Tuesday, April 6, 2010

Reconsider: Three for a dollar


The last Reconsider post discussed the unease with which the intervention displays non-art photography within a museum space given the medium’s historically problematic reception within art institutions. It did not however discuss photography in a broad sense, as a popular medium that has structured our understanding of history, others and ourselves, or photography as a ritualized mode of understanding in modern society. This is after all a vital facet of the intervention: that depicting the American landscape was radically altered through the photographic image—that the ability to capture, reproduce or purchase an image with considerable ease initiated a new understanding of the land in American society, one alternate to but equally embedded within the visual language of an early moment, being painting. In considering the scope of the “image-world” photography produced (here specifically related to the American landscape and the West), the twenty-one images displayed in Reconsider are not significant in themselves, through there are certainly captivating photographs. What I am interested in is the picture as examples of the vast amount of photographic images produced of the West at the turn of the century, many of which are now lost. These twenty-one images, produced for commercial, tourist or sentimental reasons, were saved and are the fragments of cultural production that have survived.

Written on back: "32"


Still, little is known of each image specifically: other than what is scribbled on the back, and a general history of the collection in which the photographs were amassed, there is little “knowledge” related to these images, unlike the knowledge that is built up around art objects. We can “read” the information within the image, however that only goes so far. Thus, at least for me, there is an aura of mystery around these photographs—always something within that is perplexing, wondrous, unattainable, yet still close—which is certainly related to my own projection onto the past. Susan Sontag wrote in On Photography (1973): “It is a nostalgic time right now, and photographs actively promote nostalgia.” Nostalgia in the widest sense: as something pervasive within cultural consciousness—a general fascination with the past and its loss.

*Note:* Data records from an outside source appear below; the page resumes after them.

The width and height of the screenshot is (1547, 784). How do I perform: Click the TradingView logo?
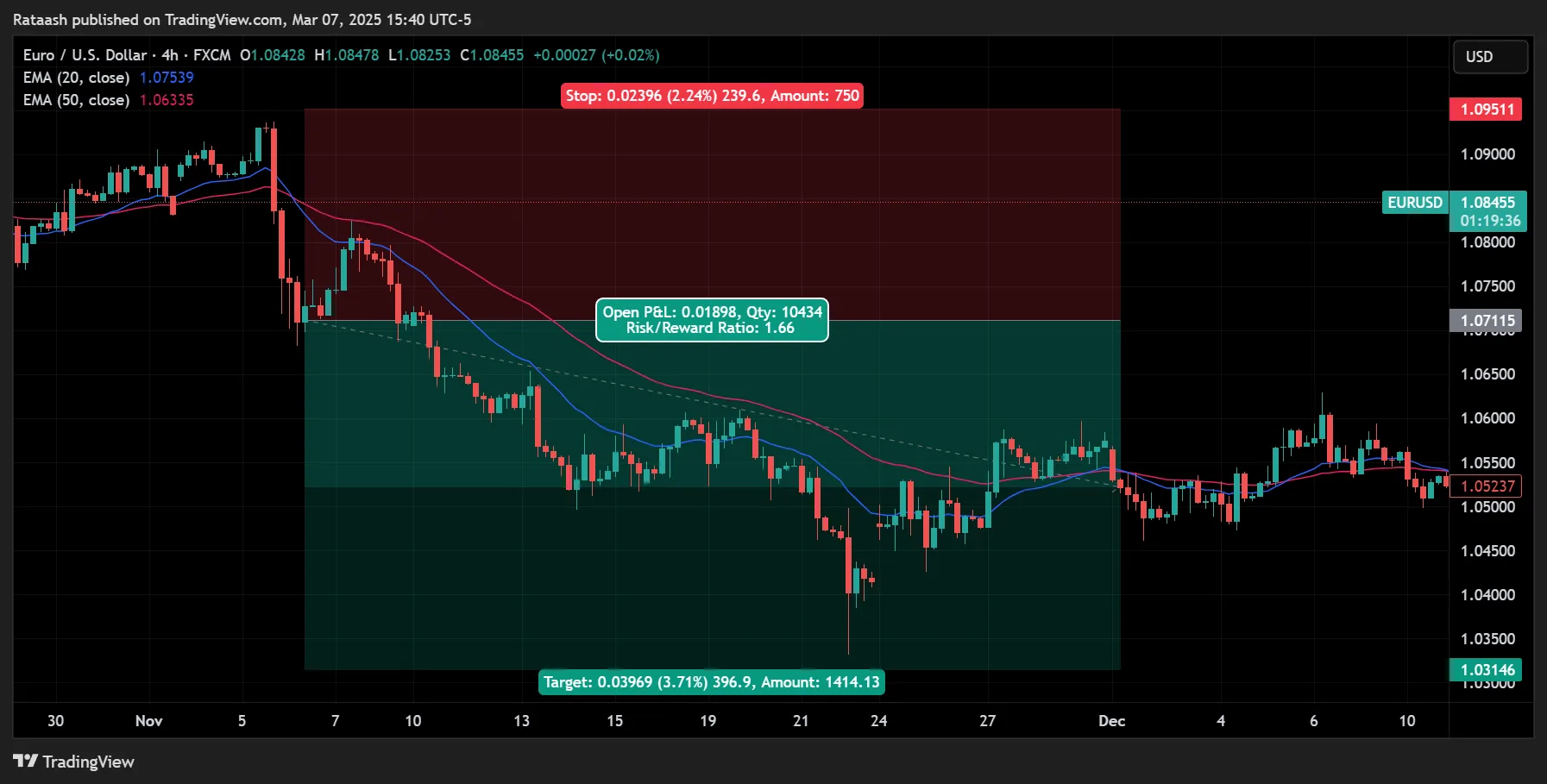[x=73, y=762]
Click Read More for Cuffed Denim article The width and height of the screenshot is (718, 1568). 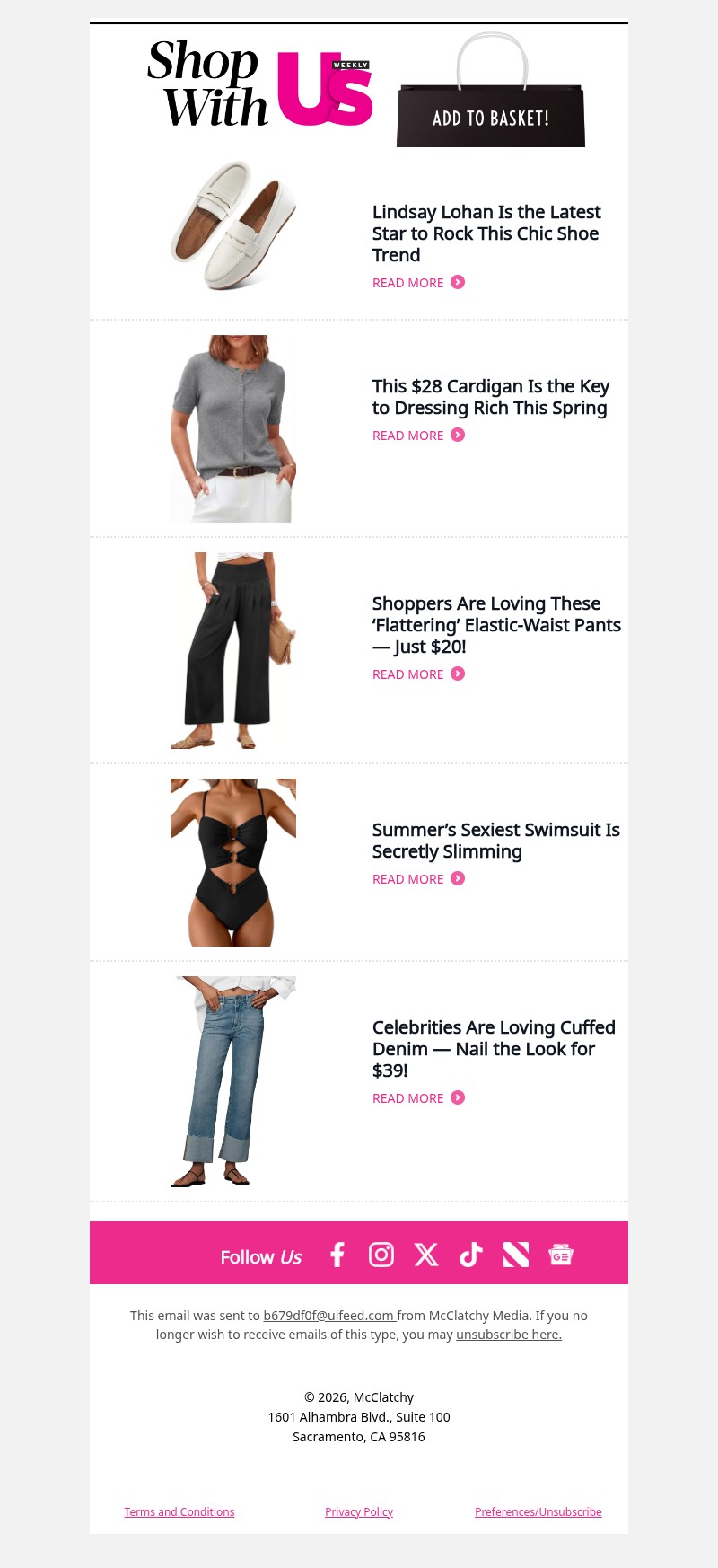pyautogui.click(x=408, y=1098)
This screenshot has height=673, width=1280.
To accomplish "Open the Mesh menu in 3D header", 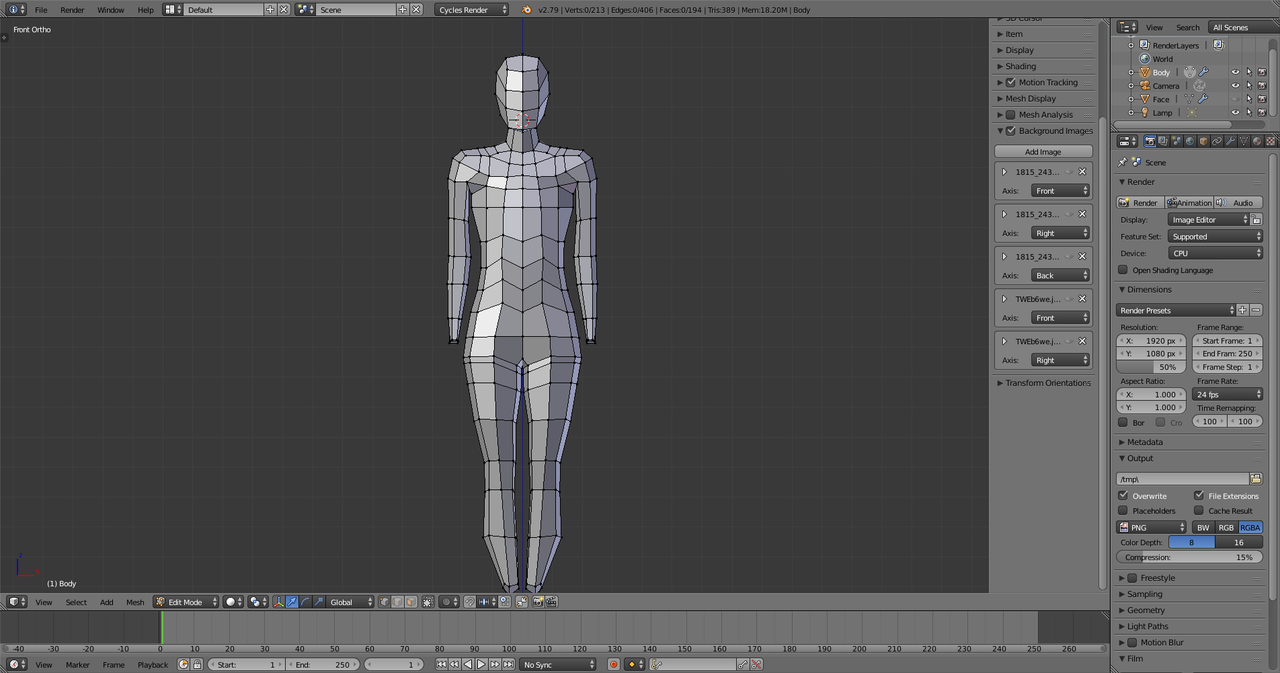I will tap(135, 602).
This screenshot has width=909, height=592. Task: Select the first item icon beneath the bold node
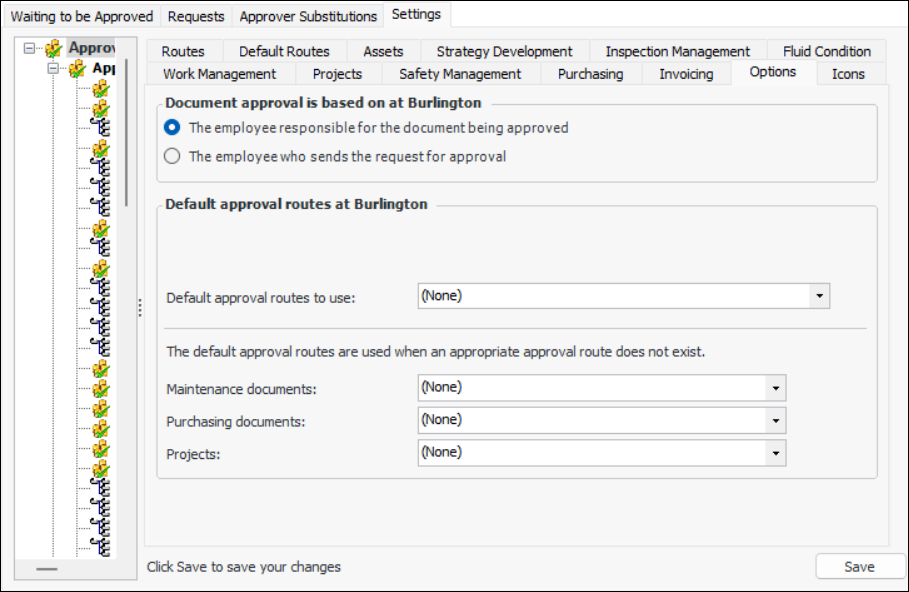click(x=101, y=89)
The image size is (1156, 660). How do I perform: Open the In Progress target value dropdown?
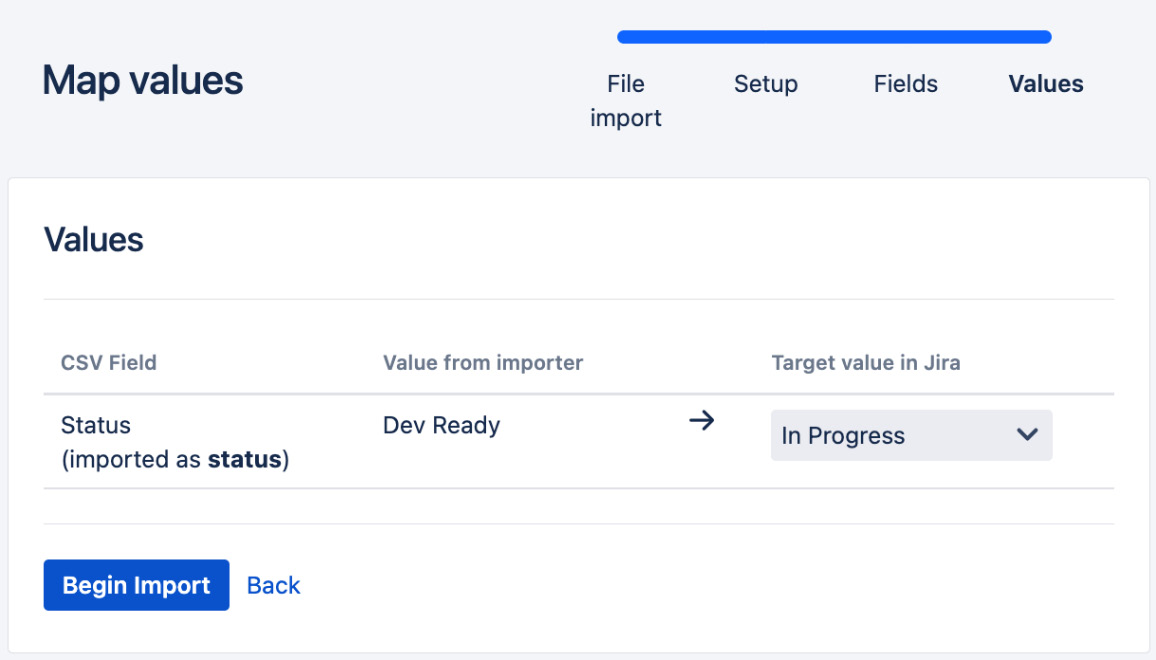click(910, 435)
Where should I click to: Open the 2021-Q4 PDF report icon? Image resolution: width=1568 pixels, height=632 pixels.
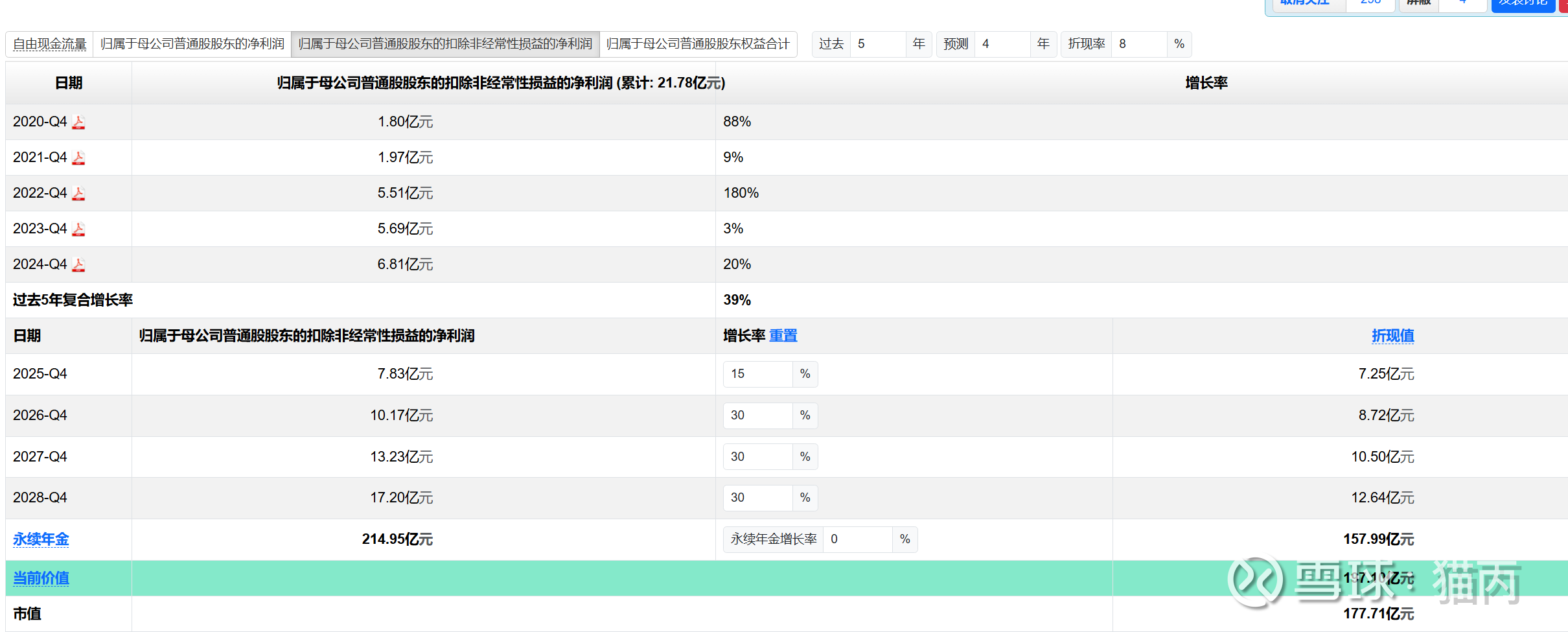click(x=78, y=158)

 Written on back: “I should of took the turn out of my mouth. The other guy is Penn. He looks like Dick Dal Pozzo don’t you think.”

Here are seven pictures. They are not shown in the intervention. I purchased the images from a vendor at a flea market held in the parking lot of Fairfax High School who has amassed many boxes of unsorted photographs and sells them image by image, three for a dollar. The pictures are the left-overs of photography democratized (thank you Kodak!), images that once had personal significance but have lost their worldly connections. It is safe to assume these images once had sentimental meaning, but their possessor lost or gave up the memory, or at least its object. I have “saved” them, at least for a while.

Written on back: "Grandma Beelie"

Written on back: “April 7, 1946 / Foggia, Italy / Didn’t come out so hi.”

I’m not entirely sure what it means to possess sentimental images that you hold no sentiment to. It’s almost perverse: to be enamored with objects you know were endowed with meaning yet you cannot assess it. Thus, it is with both a peculiar fascination and unease that I make these images public. They were (are?) after all personal objects. It’s a bizarre act of exhibitionism to show them—to make them public—yet this is what the intervention does in a way. These pictures simply didn’t end up an archive. I’m not certain how I would/will feel if/when my own personal photographs are dumped at a flea market and purchased one-by-one by strangers. Of course this assumes I print out my pictures, which most people don’t anymore. And how would I feel about having my image exhibited as an anonymous object? Miss Loomis, seen standing on Glacier Point, was someone after all. And so is/was Kelly, shown here on Halloween in 1975.

 Written on back: “Kelly / Halloween / 1975”

Even if Reconsider seeks to present non-art objects in order to reinterpret works of art, it partly works only because the archival images presented have lost a facet of their original meaning, the personal, and have been posited to hold something greater, something about America or the West or continental expansion. They hold “history.” These seven pictures are abandon things. I am not really sure what to make of them, yet they are still interesting to me, simply as images in themselves. Please let me know if you recognize anyone.